Adds Dennehy, "Whatever length men have gained during COVID, they are trying to embrace post-COVID. To that end, his shops are cutting skin fades and cuts with short sides and longer hair up top, and he says, "business men still love the classic comb-over and hard part."

But apparently, throwbacks are in. Says Mazzei, "While we’re doing plenty of mullets, I’m also seeing pompadours."


In other men’s grooming news, A-Rod has a concealer, men are wearing makeup and neat brows are in.

It used to be that the only robust areas in the men’s grooming market were shaving and hair care, says Garrett Munce, the grooming editor of “Esquire” and “Men’s Health” magazines. “But I think the men’s skin care game is blowing up. Lockdown allowed guys to get into a little more. Maybe they were sitting at home looking at their face on Zoom and thinking, ‘Wow I look tired or I have a zit.’ Overall what the pandemic brought out is this sense of experimentation and a sense of playfulness.”

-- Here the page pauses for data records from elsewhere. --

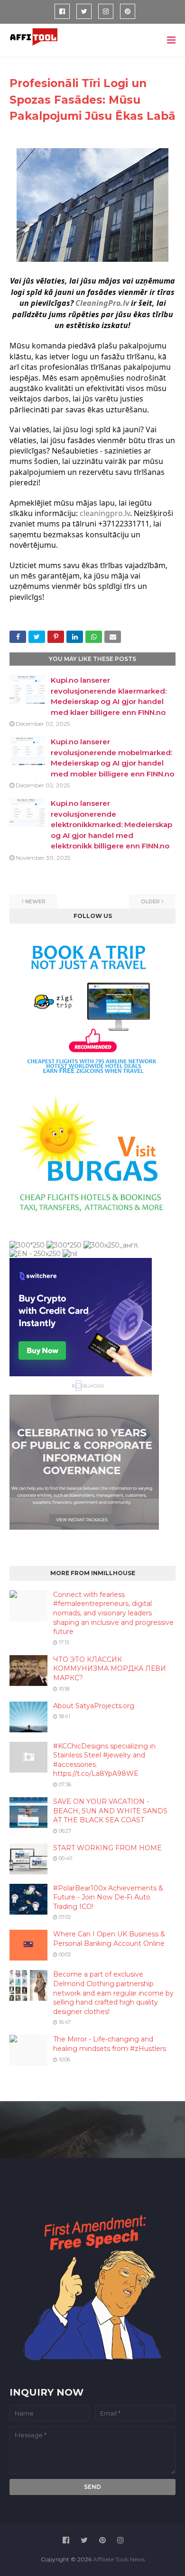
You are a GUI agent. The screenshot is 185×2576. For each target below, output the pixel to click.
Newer (35, 901)
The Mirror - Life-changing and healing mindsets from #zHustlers (109, 2044)
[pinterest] (127, 11)
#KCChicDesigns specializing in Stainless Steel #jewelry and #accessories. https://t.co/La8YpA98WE (104, 1760)
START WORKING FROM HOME (107, 1848)
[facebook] (62, 11)
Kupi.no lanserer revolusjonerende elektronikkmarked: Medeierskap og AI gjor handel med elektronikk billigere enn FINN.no (111, 824)
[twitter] (84, 11)
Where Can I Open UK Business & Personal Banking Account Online (109, 1939)
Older (150, 901)
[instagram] (105, 11)
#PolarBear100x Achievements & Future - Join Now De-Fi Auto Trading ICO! (108, 1897)
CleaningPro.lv (102, 303)
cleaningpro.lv (105, 513)
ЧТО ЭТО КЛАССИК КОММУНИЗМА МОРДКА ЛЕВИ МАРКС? (109, 1668)
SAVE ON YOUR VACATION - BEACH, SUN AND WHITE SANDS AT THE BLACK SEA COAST (110, 1810)
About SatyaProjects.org (93, 1706)
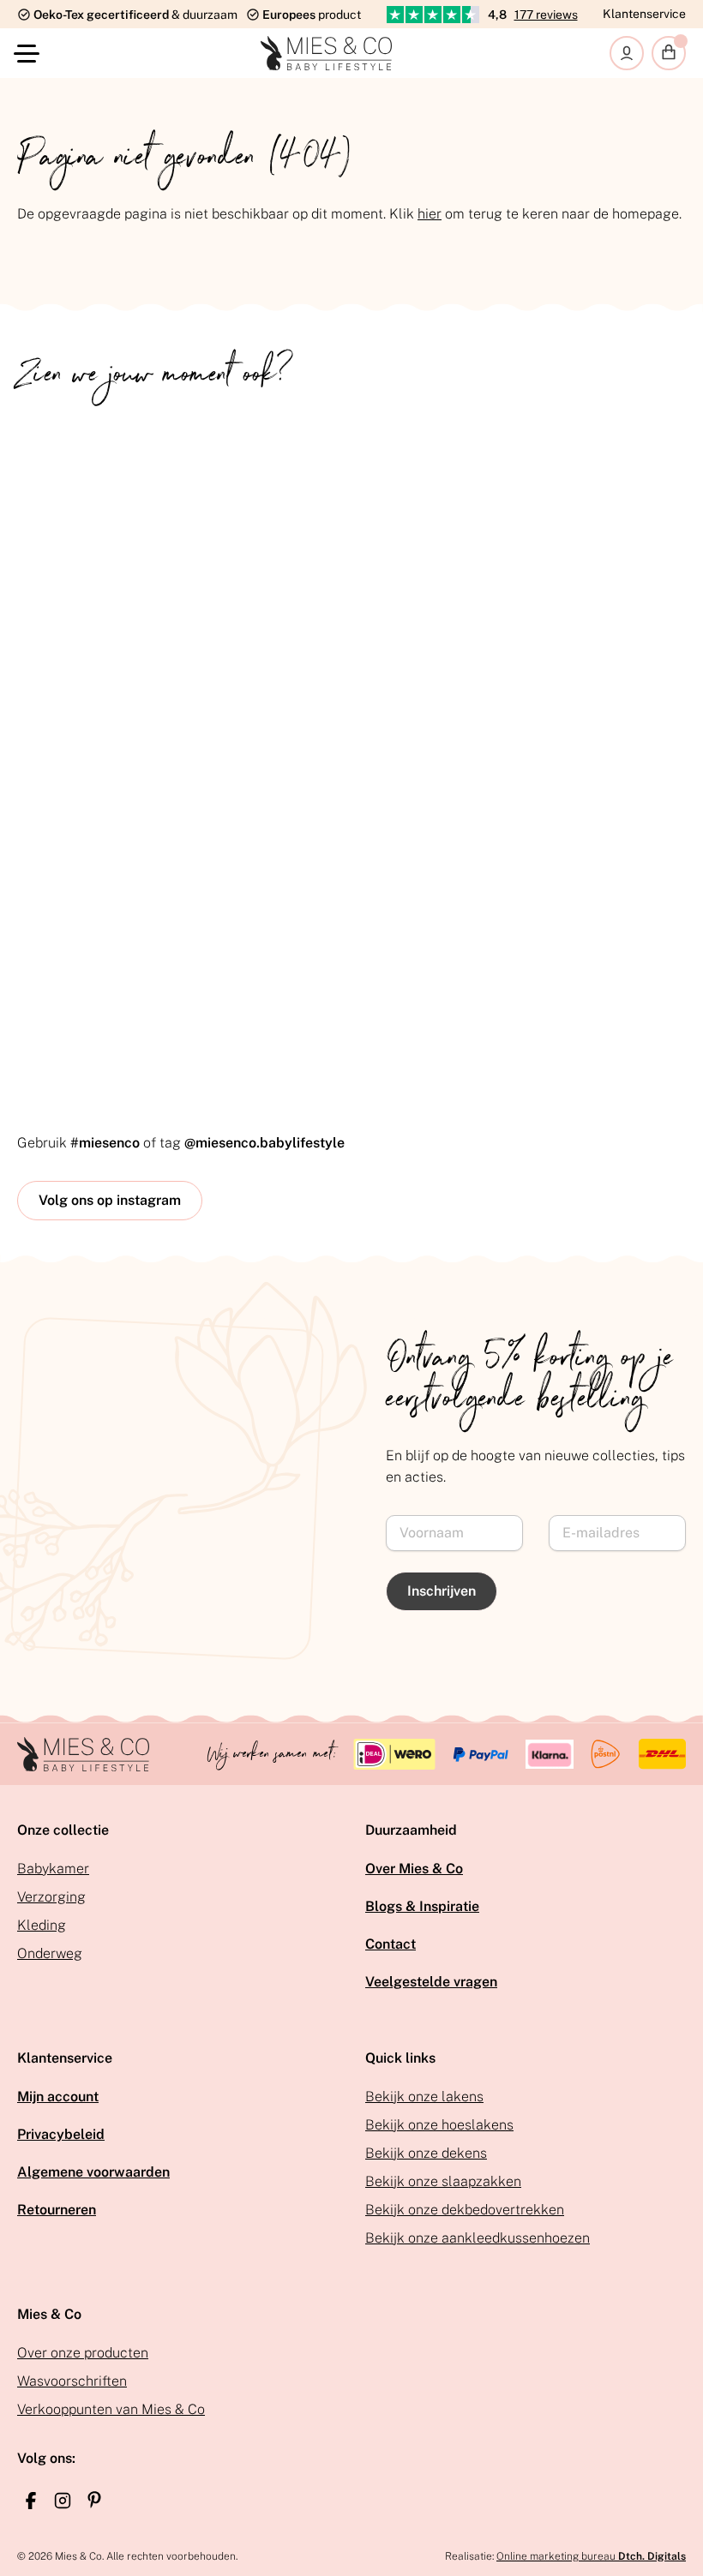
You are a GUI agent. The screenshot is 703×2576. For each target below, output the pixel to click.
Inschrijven (441, 1591)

Unlikeliest men’s makeup award may just go to Alex Rodriguez who teamed up with the Hims & Hers brand to launch “The Blur Stick” designed to hide blemishes, dark spots, pimples and under-eye circles. The product sells for $17 at and comes in eight shades. Munce says A-Rod is the “the last person” you think about when you think about men’s makeup. He’s also a huge fan of Lawrence-based company, Stryx. “For the guy who’s interested and isn’t comfortable going into the makeup aisle, these products are great and sold at CVS,” he says. Besides a concealer ($18), there’s a tinted moisturizer, an anti-shine product, special sponges for blending and clear beard and brow gel.

And speaking of brows, men are paying more attention to them. “The ultimate rule is that there’s no unibrow. They don’t want to shape too much, but using brow gel and getting them slightly shaped and threaded is more common than it was a few years ago,” says Munce. This seems to be true at nuBest Salon and Spa in Manhasset, where more men are asking for threading, says owner Jamie Mazzei.